"""

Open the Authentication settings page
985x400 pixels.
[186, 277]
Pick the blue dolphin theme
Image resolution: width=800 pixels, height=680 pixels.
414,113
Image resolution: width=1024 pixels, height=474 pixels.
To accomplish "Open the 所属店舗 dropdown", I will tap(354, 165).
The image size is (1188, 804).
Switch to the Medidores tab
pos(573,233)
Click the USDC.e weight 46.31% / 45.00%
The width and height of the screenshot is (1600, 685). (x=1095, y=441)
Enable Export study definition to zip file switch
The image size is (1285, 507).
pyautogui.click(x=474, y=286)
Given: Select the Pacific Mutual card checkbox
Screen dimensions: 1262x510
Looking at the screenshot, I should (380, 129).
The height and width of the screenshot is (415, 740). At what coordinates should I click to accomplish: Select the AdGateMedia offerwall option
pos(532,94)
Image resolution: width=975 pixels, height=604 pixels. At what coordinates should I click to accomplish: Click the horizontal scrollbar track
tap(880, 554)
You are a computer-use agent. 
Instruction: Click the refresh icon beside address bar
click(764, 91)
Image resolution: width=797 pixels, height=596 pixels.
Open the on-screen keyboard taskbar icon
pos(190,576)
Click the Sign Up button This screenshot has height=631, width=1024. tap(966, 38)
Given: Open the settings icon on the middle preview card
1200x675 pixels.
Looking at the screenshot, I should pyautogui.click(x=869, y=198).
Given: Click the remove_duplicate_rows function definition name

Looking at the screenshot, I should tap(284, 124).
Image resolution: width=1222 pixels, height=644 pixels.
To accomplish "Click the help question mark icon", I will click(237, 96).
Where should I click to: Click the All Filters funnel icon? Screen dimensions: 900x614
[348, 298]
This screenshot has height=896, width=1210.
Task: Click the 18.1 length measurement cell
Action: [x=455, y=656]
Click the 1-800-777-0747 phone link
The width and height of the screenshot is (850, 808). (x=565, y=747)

"""

- Requirement
What lines above contain "will"? Copy them out.

- Answer box
To accomplish "Open the 所属店舗 dropdown", I will tap(354, 165).
To accomplish "Click the help question mark icon", I will click(237, 96).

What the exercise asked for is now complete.